-- Input material follows --

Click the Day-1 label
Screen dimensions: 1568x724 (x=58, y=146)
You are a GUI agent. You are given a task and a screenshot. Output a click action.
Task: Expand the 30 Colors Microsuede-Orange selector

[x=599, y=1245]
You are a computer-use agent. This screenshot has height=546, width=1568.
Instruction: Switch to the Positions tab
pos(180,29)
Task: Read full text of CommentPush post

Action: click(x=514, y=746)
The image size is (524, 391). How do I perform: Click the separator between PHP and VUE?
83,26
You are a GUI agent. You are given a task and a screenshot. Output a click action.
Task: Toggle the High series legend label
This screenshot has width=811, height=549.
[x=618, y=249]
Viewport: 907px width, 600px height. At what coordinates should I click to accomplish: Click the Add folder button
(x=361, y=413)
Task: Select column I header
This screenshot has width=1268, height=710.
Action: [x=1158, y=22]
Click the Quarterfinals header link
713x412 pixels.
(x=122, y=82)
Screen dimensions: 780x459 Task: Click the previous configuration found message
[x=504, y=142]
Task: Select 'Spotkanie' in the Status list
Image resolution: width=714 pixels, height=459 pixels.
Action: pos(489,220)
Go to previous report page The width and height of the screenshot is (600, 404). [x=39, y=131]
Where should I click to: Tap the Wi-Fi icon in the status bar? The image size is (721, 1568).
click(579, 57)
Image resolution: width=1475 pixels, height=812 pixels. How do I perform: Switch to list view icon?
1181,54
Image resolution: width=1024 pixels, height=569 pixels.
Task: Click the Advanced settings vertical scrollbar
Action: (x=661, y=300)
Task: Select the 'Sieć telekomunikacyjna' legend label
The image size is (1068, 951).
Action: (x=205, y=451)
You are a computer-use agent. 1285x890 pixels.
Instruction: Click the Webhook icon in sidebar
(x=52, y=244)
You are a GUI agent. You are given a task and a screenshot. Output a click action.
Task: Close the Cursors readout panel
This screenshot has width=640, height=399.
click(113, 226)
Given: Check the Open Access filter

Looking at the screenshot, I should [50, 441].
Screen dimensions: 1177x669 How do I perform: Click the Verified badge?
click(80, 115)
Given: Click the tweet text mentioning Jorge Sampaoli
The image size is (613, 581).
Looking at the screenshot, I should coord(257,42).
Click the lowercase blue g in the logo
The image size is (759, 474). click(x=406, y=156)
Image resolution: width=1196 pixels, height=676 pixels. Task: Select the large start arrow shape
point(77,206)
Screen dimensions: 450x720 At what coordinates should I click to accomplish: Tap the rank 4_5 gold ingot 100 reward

-- Input material concluded --

§ Work to be completed
Looking at the entries, work out how many lines hold the word "computer". Give the number and nothing else.

§ Result of this exercise
2